If you were to crack open my soul his music would come pouring out. He has been a constant steady obbligato playing in the soundtrack of my life. I adore and revere him.

The Last Verista:

There have been some pretty dire situations occurring, as of late, like the closing of New York City Opera and rumours about closing Il Teatro alla Scala, which seems impossible to me.  What are you thoughts on the current period and how is this 200th Anniversary relevant to the present time?

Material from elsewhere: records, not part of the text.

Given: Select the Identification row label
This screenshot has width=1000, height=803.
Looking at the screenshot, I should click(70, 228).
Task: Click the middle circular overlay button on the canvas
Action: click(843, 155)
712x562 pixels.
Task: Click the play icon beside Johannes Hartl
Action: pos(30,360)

It is especially poignant that this celebration of his birth occurs during a period of music history that is likely one of the most dire and unexpectedly nonchalant about the loss of many great institutions of music and impending threats of closure to many opera theaters, even the great temple of music that is La Scala. How amazing it is to have this opportunity, this invitation to recall excellence, to remember greatness; to embrace again a genius who I consider a man formed by his times but triumphant as he was not held hostage by them. His music does the same for us in our own times.  He had for me a very modern soul, which at times placed him at odds with the rigid cages society imposed upon themselves. The freedom of his flight in such a caught time amazes me. That we would be afforded this luxury to reacquaint and explore once more all that is this genius- Verdi,  gives us hope perhaps that his music itself will lead Italy and the musical world out of its trouble once again as he had all those years ago; I am hopeful that perhaps with this exposure to him the situation for classical music, especially opera music would improve.  The courage of this man, I adore.  He was such and is such a modern voice for his times and his message continues to resonate even now because of how he wrote in what I call a “Veristic Bel Canto Style,”  dealing with many grand subject matters, exploring the very intimate personal stories that sometimes play out against huge events in ways we would feel it…this occurs even today! Because of who he was as a man, a very rare combination of realist and idealist, it allowed him to act like a looking glass into the time he lived and carry that time into the future. I think this recognition of 200th anniversary of his birth comes just in the nick of time. We need his message always, but especially now. Our fight for the Arts in a way has to be reborn.

The Last Verista:

How do you feel about current artistic climate that we live in?

Aprile Millo:

There are many apps today for the I-Phone that if you don’t keep steady vigilance, they die.  In Japan I first saw them, and now everywhere, the app create virtual dogs or cats and other little creatures that you have to feed or talk to or play with or update, and I’m beginning to believe that music and various things that round out a soul follow the same premise as those apps.  If we don’t constantly keep some kind of vigil on ourselves and creatively add to ourselves, add to the experience of ourselves, we too will die in a spiritual sense but also sometimes in a physical sense. We calcify, we freeze in motion.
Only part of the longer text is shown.